The crazy woman knows how to make herself stand out in the crowd. Her colors of choice must have been reflecting what she was feeling inside, pink and green, similar to those of regularly used marker pens. Marker pens, my first boyfriend used them a lot, so much that he was joyous opening the Christmas gift box full of markers that I gave him. But anyway, I guess sometimes people were too busy seeing her as a picture book, by the colors she put on, that they fail to notice the light beam of satisfaction on her face, which was what truly made her appearance memorable.
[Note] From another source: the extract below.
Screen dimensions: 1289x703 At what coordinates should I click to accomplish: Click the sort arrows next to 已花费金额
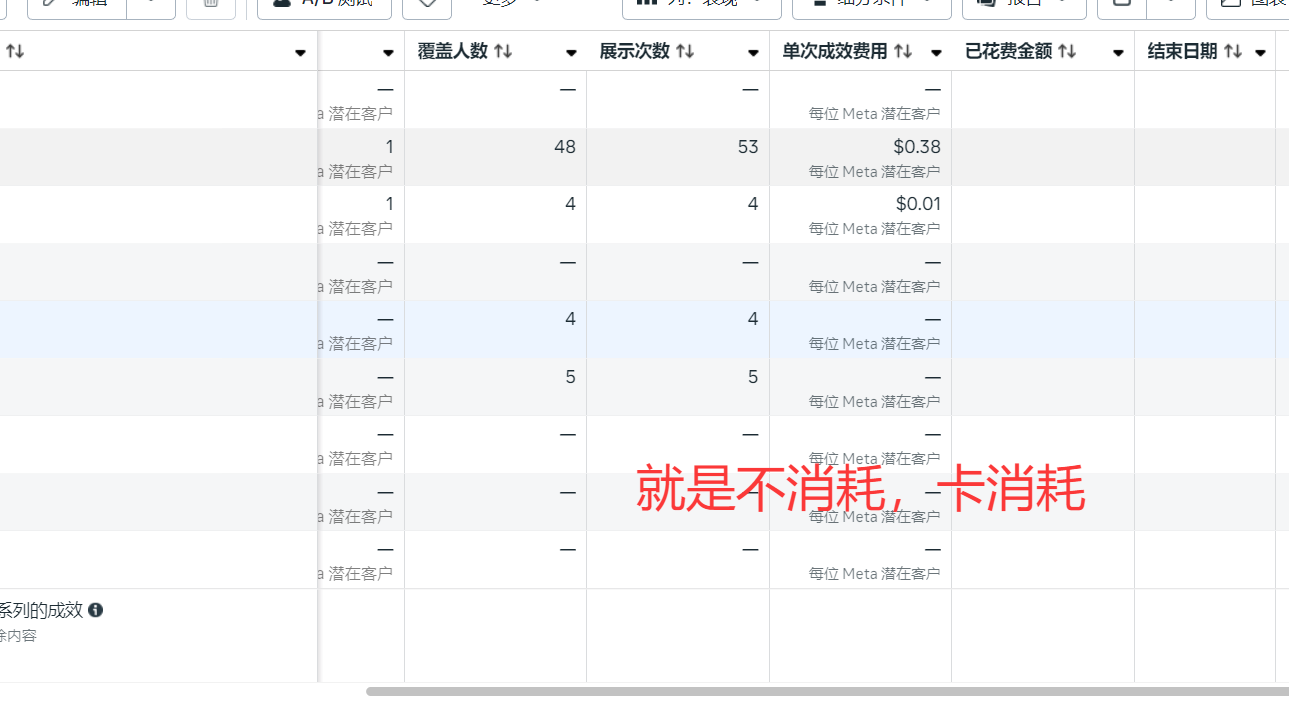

The crazy woman has been here for quite a while. The first time I saw her was around 5 years ago. But it wasn’t until way later that I learnt that she was crazy. How did I know? The mouths of strangers, talking about another stranger, out in the sun, the public domain of course. Some spoke of sympathy, some spoke of judgement, but the wisest ones spoke of lost love. It has always been it, isn’t it, the thing that drove you to the point of insanity, or of having to create another layer to bury what can’t be buried under, yet was still celebrated and yearned for in many ways?
The neighborhood has been surrounded by noises of cement cracking, drilling and brick cutting machine thanks to the new law regarding the misuse of the pavement. The modest road that cut through our place was constructed around 2 decades ago, as an extension of a small alley, with each household donating part of our designated land already. There have been no pavements of any kind ever since. And now they want us to do it ourselves, return a specific amount of “space” for something that has never existed, or they would do it by force.
At least, there was sound. I could start to feel the side effect of the pills I’ve been taking, and that sound was what could break the dull layer I took comfort in.